■ Text section:
Read what Mikhail Nabiullin had to say on LinkedIn: https://www.linkedin.com/pulse/how-i-get-involved-cybersecurity-mikhail-nabiullin-1c/
I’m from Kazakhstan and graduated from the military academy in Russia. Just before finishing my studies, I was offered a job as a cybersecurity specialist in the Ministry of Defense of Kazakhstan, which was outside the specialized field I studied for. I agreed because I saw excellent prospects for developing my career in this industry. So after my graduation, I started to work in the information security monitoring group. The incredible number of cyberattacks struck me, and I tried to learn more and more how to defend against them. But I was facing a knowledge gap. I needed to know how do hackers carry cyberattacks and how do they think. That’s why I started learning penetration testing. I think two things have helped me – my engineer education and my desire for learning. But the most important things are understanding your goals, perseverance, and patience to achieve them. Apart from that, Certified Ethical Hacker (C|EH) gave a needed boost to my career. Initially, the global recognition and high demand for C|EH attracted me, but later I realized that it actually deserves all that. The program helped me to structure my knowledge and skills, as well as I truly appreciate the exposure to an incredible number of secure environment attacks and tools. A few of the powerful tools include Nmap, Metasploit, Burp Suite, dirsearch, Acunetix, Nessus, and Wireshark.
Beginners should not try developing new skills at once, but make coherent plans on topics of interest. Also, I would recommend integrating any theory with practical tasks. Try participating in CTF challenges, Bug bounty programs, and try attaining one of the globally recognized IT security credential like C|EH.

(Saved entries)
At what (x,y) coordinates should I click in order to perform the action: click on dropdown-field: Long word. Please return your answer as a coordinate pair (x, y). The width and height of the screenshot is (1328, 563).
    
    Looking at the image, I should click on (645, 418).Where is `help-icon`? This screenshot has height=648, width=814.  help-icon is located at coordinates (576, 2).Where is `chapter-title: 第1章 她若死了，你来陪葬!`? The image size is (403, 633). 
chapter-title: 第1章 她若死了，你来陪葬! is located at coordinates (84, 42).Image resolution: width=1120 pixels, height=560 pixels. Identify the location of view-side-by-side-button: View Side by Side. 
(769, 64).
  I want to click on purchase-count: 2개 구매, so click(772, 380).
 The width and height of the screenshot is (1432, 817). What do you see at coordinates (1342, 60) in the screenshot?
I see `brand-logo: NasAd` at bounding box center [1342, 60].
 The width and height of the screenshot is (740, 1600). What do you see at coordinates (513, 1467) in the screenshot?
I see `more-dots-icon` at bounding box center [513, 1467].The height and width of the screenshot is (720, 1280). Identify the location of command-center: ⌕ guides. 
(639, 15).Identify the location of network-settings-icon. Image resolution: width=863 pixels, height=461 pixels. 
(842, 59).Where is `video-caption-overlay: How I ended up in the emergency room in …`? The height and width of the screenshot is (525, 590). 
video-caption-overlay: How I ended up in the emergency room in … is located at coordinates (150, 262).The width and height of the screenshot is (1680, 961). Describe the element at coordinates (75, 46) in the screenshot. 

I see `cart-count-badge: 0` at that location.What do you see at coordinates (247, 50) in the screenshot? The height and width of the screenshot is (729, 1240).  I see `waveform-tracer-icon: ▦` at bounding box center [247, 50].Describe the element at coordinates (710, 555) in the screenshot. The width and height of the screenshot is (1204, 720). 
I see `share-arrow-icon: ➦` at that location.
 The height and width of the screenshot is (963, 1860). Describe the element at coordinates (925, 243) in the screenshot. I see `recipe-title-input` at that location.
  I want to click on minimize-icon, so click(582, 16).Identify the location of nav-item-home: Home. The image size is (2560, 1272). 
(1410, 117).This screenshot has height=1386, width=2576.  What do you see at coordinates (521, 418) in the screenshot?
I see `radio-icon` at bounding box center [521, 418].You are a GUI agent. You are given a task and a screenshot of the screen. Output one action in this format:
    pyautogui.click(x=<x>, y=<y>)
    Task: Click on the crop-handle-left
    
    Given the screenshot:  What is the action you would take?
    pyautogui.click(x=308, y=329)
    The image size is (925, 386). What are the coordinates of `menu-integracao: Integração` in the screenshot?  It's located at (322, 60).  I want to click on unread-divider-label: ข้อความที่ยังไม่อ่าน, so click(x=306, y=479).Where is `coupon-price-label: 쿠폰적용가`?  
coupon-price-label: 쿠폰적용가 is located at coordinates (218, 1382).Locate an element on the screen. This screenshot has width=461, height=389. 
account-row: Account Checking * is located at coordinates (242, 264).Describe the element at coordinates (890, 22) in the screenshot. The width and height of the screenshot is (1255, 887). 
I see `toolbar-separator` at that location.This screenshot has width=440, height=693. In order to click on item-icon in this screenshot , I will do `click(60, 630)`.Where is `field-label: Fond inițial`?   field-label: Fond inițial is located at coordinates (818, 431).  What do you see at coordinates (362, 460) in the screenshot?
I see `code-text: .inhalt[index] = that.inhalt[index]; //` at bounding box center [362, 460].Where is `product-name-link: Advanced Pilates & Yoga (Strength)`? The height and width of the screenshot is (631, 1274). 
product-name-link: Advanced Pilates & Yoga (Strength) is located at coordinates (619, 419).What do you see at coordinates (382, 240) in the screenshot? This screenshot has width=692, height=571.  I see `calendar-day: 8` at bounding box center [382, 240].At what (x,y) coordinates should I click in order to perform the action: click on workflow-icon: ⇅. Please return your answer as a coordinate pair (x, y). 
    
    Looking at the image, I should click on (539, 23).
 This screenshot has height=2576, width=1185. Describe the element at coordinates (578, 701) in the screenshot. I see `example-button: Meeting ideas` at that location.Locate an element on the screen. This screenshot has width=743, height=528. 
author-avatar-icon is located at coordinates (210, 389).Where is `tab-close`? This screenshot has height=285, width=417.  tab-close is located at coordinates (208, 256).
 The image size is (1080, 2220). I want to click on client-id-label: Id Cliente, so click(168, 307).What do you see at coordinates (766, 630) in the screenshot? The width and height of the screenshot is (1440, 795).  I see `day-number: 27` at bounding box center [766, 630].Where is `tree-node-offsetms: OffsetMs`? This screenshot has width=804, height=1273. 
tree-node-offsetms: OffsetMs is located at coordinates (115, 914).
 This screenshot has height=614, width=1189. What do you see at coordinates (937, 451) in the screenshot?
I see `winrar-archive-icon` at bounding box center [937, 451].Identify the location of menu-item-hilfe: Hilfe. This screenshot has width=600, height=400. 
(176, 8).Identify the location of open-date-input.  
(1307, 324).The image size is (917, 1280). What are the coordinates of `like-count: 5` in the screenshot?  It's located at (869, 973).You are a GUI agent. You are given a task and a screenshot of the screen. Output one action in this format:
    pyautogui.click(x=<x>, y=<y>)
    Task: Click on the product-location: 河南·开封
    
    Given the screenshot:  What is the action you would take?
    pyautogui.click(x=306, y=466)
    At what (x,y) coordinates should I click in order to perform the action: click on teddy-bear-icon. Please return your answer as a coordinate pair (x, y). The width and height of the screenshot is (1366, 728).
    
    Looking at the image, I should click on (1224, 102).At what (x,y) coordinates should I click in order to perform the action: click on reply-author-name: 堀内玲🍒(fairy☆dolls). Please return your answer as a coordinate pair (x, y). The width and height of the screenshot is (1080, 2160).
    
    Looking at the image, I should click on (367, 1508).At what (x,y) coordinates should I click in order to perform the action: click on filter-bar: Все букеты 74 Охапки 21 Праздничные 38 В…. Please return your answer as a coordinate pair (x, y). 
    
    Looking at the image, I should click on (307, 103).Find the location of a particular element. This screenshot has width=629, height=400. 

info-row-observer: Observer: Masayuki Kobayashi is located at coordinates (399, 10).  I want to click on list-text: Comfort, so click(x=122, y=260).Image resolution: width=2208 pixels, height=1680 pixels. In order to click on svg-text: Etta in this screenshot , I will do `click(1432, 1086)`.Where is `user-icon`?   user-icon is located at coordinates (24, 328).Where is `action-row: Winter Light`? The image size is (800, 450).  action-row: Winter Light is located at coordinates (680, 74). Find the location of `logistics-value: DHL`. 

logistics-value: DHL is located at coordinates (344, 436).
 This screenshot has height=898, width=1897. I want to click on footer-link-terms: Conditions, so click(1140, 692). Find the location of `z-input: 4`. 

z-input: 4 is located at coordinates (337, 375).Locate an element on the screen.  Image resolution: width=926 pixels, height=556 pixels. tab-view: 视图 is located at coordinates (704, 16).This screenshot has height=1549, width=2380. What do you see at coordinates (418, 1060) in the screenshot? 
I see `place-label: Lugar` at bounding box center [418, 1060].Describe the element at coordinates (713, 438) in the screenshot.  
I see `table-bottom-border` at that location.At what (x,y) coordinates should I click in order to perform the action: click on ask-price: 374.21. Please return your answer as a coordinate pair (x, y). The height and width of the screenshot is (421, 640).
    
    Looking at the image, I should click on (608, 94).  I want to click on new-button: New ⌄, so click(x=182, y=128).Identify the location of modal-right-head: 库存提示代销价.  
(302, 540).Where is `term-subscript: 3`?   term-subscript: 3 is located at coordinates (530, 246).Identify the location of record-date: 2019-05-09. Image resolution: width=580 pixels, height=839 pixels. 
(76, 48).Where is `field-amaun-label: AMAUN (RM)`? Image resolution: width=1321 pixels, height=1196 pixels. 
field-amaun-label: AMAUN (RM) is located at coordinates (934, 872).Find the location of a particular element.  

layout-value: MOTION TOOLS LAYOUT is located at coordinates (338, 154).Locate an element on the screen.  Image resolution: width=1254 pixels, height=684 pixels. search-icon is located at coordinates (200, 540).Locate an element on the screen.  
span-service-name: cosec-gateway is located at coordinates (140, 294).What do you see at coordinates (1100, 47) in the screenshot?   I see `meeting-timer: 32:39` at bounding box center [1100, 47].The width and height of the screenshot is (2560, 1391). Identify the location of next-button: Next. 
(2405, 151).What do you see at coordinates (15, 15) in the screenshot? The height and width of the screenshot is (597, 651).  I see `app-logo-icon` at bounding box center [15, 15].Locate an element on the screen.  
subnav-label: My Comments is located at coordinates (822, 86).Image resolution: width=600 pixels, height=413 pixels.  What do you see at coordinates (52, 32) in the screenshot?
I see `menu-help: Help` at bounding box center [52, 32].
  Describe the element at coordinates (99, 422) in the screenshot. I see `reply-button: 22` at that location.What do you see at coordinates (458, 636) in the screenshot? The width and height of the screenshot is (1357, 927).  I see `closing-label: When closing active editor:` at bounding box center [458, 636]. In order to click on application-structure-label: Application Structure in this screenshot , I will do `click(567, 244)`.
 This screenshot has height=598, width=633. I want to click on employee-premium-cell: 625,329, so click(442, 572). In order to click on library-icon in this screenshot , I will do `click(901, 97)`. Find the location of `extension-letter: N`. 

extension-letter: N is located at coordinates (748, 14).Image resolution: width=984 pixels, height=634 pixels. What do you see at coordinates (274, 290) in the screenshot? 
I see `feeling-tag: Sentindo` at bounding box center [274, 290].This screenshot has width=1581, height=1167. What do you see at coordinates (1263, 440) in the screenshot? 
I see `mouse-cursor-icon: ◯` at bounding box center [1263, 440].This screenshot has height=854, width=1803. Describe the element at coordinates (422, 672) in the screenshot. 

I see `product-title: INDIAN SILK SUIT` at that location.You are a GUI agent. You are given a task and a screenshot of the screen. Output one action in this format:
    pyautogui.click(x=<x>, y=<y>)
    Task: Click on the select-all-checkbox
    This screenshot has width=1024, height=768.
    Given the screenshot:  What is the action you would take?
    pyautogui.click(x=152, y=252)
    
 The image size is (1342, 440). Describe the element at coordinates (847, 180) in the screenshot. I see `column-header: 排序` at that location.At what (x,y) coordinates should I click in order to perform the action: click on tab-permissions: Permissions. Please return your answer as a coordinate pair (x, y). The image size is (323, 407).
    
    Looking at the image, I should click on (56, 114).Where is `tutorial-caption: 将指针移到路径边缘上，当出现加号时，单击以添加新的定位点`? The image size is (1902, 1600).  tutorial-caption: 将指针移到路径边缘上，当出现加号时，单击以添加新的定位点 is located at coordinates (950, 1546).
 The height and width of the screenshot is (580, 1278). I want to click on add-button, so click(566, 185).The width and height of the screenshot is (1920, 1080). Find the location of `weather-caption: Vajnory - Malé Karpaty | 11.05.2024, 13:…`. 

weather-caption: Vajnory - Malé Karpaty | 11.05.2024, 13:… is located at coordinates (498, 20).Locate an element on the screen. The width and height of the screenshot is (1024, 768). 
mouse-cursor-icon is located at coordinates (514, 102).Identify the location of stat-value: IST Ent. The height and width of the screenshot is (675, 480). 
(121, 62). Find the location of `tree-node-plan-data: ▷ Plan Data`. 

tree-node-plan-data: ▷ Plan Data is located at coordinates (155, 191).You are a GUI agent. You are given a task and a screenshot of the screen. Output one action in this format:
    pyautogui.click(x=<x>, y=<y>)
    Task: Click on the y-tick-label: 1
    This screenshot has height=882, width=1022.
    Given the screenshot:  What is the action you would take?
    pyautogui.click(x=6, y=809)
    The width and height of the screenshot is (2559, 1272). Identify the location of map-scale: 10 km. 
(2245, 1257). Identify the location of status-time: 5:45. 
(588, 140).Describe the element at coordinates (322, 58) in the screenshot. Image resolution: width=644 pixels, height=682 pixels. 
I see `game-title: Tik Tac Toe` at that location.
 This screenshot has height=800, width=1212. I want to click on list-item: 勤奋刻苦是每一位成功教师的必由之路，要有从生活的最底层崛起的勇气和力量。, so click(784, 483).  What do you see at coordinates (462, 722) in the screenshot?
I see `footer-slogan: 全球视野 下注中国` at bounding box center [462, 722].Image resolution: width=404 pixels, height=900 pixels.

■ Tasks for this exercise:
1. Translate this sentence from the cybersecurity career account into Spanish: "Also, I would recommend integrating any theory with practical tasks."
2. Reproduce the passage of the cybersecurity career account between "Beginners should not" and "credential like C|EH.", inclusive.

■ Written answers:
1. Además, recomendaría integrar cualquier teoría con tareas prácticas.

2.
Beginners should not try developing new skills at once, but make coherent plans on topics of interest. Also, I would recommend integrating any theory with practical tasks. Try participating in CTF challenges, Bug bounty programs, and try attaining one of the globally recognized IT security credential like C|EH.